C corporations are subject to two levels of taxes, with the corporation paying taxes on earnings it makes and then the shareholder paying another layer of taxes if dividends are paid to them. In contrast S corporations only pay one layer of taxes with the earning of the corporation flowing through to the owner(s) who directly pay the taxes. It is this one layer of tax which have made S corporation the business structure of choice for most small business owners looking to minimize taxes. This though could change given two fairly new tax law developments.
First, under the 2017 Tax Cuts and Job Act (TCJA), the highest corporate rate was reduced significantly from 35% to 21% making double taxation less of a disadvantage. Secondly, the 2015 Path Act tax legislation made permanent the ability to possibly exclude 100% of gain from the sale of a company acquired after 2010 if all other requirements are met. These new developments have made potential new business owners reevaluate the C vs S decision.
So which one is the best one for you? As with many decisions, it depends, but here are the top three questions to help you make the decision.
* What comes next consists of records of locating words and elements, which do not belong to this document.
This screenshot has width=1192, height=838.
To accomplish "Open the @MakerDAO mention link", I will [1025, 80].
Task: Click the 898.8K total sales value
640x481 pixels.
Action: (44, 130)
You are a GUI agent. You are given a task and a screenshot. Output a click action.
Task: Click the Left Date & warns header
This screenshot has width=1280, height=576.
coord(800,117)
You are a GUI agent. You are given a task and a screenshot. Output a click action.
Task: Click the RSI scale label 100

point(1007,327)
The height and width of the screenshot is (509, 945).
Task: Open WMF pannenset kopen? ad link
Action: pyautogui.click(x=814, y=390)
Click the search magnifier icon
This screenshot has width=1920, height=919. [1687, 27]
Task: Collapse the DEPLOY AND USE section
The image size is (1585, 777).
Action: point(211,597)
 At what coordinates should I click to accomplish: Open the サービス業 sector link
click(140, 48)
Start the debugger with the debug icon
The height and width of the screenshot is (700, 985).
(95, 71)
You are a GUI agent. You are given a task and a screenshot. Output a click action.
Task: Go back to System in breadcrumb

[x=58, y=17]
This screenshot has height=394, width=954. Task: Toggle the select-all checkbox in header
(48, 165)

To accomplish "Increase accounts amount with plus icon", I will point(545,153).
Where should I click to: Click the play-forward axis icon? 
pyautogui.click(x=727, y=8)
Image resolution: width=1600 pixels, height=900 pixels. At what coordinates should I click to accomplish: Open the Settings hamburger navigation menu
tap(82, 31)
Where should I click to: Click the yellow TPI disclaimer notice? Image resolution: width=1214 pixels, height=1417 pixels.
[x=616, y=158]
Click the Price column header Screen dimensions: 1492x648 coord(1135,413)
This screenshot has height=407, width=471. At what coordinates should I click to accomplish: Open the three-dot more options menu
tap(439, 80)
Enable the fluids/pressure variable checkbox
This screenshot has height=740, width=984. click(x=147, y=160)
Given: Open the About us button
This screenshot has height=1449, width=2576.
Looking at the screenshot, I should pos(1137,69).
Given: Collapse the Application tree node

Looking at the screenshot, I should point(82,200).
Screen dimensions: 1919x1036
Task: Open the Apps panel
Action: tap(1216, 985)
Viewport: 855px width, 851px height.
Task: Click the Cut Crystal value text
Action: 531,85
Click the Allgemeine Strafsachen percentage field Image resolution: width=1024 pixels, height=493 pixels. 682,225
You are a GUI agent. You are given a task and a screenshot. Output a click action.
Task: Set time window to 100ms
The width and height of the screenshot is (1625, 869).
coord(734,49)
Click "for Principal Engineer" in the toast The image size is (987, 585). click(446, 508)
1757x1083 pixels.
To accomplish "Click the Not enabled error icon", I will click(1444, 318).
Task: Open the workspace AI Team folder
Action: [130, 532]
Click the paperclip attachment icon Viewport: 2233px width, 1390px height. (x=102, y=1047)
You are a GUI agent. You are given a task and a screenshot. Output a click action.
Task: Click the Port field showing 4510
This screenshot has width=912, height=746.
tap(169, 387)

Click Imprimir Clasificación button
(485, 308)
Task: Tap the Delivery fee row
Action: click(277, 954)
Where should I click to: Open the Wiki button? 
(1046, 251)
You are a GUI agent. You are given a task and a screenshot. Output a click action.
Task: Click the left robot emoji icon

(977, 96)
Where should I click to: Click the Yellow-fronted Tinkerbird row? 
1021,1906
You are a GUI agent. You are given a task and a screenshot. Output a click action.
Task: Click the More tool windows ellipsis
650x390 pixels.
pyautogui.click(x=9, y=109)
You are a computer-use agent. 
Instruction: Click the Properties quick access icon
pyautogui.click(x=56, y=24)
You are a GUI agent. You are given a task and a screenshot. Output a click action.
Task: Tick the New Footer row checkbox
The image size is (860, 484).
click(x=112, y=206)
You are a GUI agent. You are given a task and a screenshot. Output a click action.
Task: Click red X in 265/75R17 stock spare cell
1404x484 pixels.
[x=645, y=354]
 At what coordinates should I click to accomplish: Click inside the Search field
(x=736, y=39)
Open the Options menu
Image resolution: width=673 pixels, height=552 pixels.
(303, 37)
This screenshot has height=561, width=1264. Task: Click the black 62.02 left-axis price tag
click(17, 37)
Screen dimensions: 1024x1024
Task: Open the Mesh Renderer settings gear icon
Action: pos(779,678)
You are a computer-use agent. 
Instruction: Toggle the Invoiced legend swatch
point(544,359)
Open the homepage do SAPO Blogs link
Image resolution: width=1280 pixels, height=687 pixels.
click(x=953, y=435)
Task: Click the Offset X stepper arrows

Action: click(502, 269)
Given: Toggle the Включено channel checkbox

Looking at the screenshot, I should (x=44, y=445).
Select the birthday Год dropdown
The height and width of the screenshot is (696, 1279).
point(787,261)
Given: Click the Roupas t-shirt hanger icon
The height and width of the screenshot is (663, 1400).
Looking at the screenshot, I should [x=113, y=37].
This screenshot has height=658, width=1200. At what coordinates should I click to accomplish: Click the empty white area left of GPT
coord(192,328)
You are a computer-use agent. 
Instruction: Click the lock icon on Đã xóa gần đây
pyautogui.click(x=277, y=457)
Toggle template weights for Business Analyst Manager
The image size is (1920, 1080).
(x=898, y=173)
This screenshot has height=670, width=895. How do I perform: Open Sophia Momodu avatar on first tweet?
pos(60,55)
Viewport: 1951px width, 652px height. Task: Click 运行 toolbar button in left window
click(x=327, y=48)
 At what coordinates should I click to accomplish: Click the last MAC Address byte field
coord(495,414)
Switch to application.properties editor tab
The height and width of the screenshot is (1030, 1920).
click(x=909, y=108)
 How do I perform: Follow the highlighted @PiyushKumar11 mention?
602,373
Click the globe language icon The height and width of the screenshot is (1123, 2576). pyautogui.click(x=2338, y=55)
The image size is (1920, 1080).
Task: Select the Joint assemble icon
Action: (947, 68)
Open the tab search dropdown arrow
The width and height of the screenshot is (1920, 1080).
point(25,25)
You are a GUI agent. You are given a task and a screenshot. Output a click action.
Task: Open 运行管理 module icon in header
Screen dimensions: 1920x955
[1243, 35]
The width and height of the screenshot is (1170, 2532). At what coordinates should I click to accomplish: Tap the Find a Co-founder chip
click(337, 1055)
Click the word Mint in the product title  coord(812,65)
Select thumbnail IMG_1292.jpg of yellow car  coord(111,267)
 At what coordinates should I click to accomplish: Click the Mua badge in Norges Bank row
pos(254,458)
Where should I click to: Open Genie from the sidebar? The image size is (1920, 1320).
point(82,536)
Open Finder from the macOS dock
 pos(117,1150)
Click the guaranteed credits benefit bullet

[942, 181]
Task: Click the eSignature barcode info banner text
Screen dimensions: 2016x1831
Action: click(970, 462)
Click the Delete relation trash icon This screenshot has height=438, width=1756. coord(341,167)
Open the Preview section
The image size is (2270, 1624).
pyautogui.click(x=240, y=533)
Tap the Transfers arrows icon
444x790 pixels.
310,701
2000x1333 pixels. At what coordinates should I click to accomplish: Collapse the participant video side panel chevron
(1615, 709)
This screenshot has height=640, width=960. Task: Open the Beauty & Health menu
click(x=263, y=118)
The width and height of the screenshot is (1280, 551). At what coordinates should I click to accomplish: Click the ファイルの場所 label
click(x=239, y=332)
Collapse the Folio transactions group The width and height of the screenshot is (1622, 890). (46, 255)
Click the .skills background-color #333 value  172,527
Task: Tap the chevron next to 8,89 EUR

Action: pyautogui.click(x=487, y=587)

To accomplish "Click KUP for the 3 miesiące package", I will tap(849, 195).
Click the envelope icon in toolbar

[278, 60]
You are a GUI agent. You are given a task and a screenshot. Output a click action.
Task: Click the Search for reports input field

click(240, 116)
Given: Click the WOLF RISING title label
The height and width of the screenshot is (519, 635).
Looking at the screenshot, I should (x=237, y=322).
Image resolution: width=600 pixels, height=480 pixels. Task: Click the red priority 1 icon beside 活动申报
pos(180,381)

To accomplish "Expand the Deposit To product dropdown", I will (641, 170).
If you plan to reinvest earnings back into the company than a C Corporation will likely be the right choice. If you plan to distribute most of the earnings you will probably save taxes by being an S corporation to avoid double taxation even given the reduced corporate tax rate. S corporations were also provided a tax break per the TCJA by receiving a maximum 20% deduction on qualified business income.
Foreign investors (non-U.S. Citizens or residents) cannot own shares in S corporation shares so if you intend to have foreign investors S corporation status may not be suitable.
In order for a stock to qualify as a qualified small business stock (QSBS), the company issuing the stock must be a C corporation. If you are planning to sell your company and meet the other requirements, you may be able to exclude 100% of the gain of company stock, and therefore, it could be quite beneficial to be structured as a C corporation. If your company does not qualify for QSBS status or you are only able to partially exclude the gain because stock of your company was acquired before, then you may be able to save taxes on a sale of a business by electing S corporation status and if the sale occurs 5 years after such conversion even if the sale is structured as an asset sale.
As outlined above, the selection of business structure is an important one. It can also be a challenging one given the different rules involved, and therefore, you should enlist help from a tax professional to help you make the right decision for your situation.